İlk gebeliği düşükle sonlanan bayanların en büyük dehşetlerinden birinin bir daha hiç çocuğunun olmayacağı ya da sonraki gebeliklerinin de düşükle sonuçlanacağını düşünmeleridir. Bu gerçek değildir. Lakin düşük yapan bayanların daha sonraki gebeliklerinde düşük yapma ya da düşük tehditi yaşama olasılıkları hiç yapmamışlara nazaran biraz daha yüksektir. Art geriye 3 ya da daha fazla sayıda gebeliğin düşük ile sonuçlanmasına tekrarlayan düşük ismi verilir. Burada kıymetli olan nokta düşüklerin birbirini takip eden gebeliklerde yani art geriye olmasıdır.
Tekrarlayan Düşüklerin Nedenleri
Rahime ilişkin anomaliler: Tekrarlayan düşük olan bayanların yaklaşık yüzde 12-15’inde sorun rahimden kaynaklanmaktadır. Rahimde çift göz olması olarak bilinen durum ya da rahim ağzının gereğinden fazla açık olması tekrarlayan düşükler ile sonuçlanabilir. Bunun anlaşılması için rahim ağzı açıklığının kıymetlendirilmesi ve rahim sineması çekilmesi gereklidir.
Eğer sorun rahim ağzı yetmezliği ise gebeliğin erken devri de konulacak bir dikiş ile(serklaj) gebelik miada kadar götürülebilir. Çift gözlü rahim ya da misal bir biçim bozukluğu olanlarda ise bunu gidermeye yönelik operasyonlar planlanır.
Hormonal Nedenler: Tekrarlayan düşüklerde kıymetli bir sebepte hormonal bozukluklardır.

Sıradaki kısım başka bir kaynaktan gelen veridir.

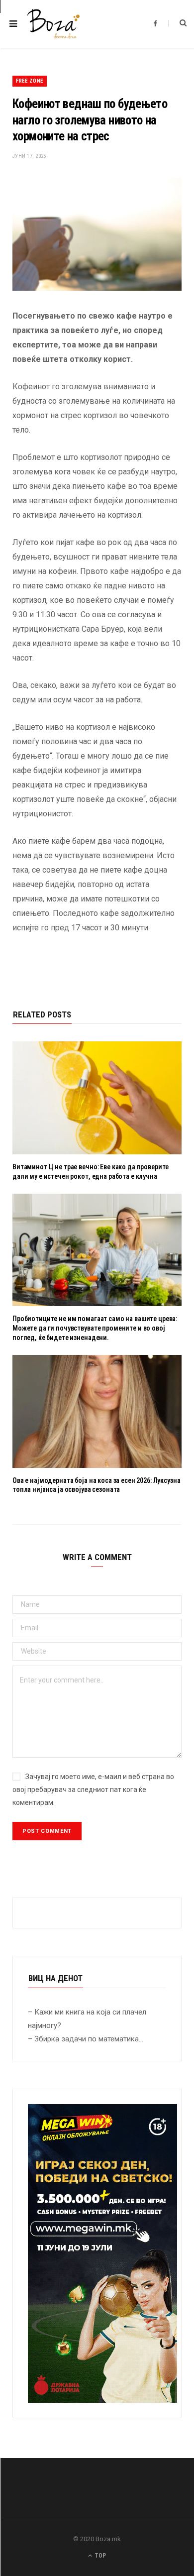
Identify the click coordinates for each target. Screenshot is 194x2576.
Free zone (29, 81)
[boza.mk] (53, 24)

Pekçok hormon bozukluğu düşüğe neden olabilir. Örneğin tiroid hormonlarındaki azalma ya da artışlar düşük nedeni olabilir. Bu durumun tedavi edilmesi genelde gebeliğin meselesiz devam etmesini sağlar. Yeniden evvel yumurtalıklardan daha sonrada plasentadan salgılanan ve vazifesi gebeliğin idamesi olan progesteron hormonunun yetersizliği de düşükle sonuçlanır. Luteal faz yetmezliği denen bu durumun tedavisi eksik olan hormonun dışarıdan verilmesidir.
Kromozomal nedenler: Düşüklerin en değerli nedenlerinden biri de kromozomal bozukluklardır. Şayet ailede sonraki bireylere aktarılabilecek genetik bozukluklar mevcut ise tekrarlayan düşüklerin nedeni bu olabilir. Bu türlü bir durumdan şüphelenildiğinde eşlerde kromozom tahlili yapılır ve şayet patoloji saptanır ise genetik danışmanlık gerekli olur.
Pıhtılaşma Eğilimi: Anne karnındaki bebek, annesine plasenta ile bağlıdır. Bebek ve anne ortasındaki beslenme, kan alışverişi plasentadaki kılcal damarlarla olur. Pıhtılaşma eğilimi hastalığı olanlar hamile kaldıklarında bu kılcal damarlarda çok küçük pıhtılar oluşur ve tıkanma yapar. Bu durum bebeğin beslenmesini ve hasebiyle da gelişimini bozar ve sonunda düşük olur. Tekrarlayan düşükleri olan bayanlarda aPTT, antikardiyolipin antikorlar, Lupus antikoagülanı üzere testlerin de yapılması gereklidir. Ayrıyeten tam bir genel muayeneden geçirilmeleri, tam kan sayımı başta olmak üzere kan tetkiklerinin de yapılması kuraldır. Trombofili dışında öbür birtakım kan hastalıklarında da pıhtılaşmaya eğilim olabilir. Anne adayında bu çeşit kan hastalıklarının olup olmadığı incelenmelidir. Sonrasında hematolog ve jinekolog tarafından değerlendirip uygun tedaviye başlanması gerekir.
Tekrarlayan Düşükte Tedavi
Tekrarlayan gebelik kaybı olan hastalar için tedavi teklifleri, tekrarlayan gebelik kaybının altında yatan nedene dayanır. Karyotipik (kromozomal yahut genetik) bir anormallik bulunan şahıslar ekseriyetle genetik inceleme yapılır. Şayet varsa genetik anormallik tespit edilerek ileride kromozomal olarak olağan yahut olağandışı gebelik yaşama mümkünlüğü araştırılır. Bir rahim anormalliği bulunursa, defekte bağlı olarak ameliyat yapılabilir. Gebelik kaybının şahsa özel nedenleri tespit edildikten sonra teşhis edilen meseleye yönelik tedavi planıyla düşük riski engellenebilmektedir.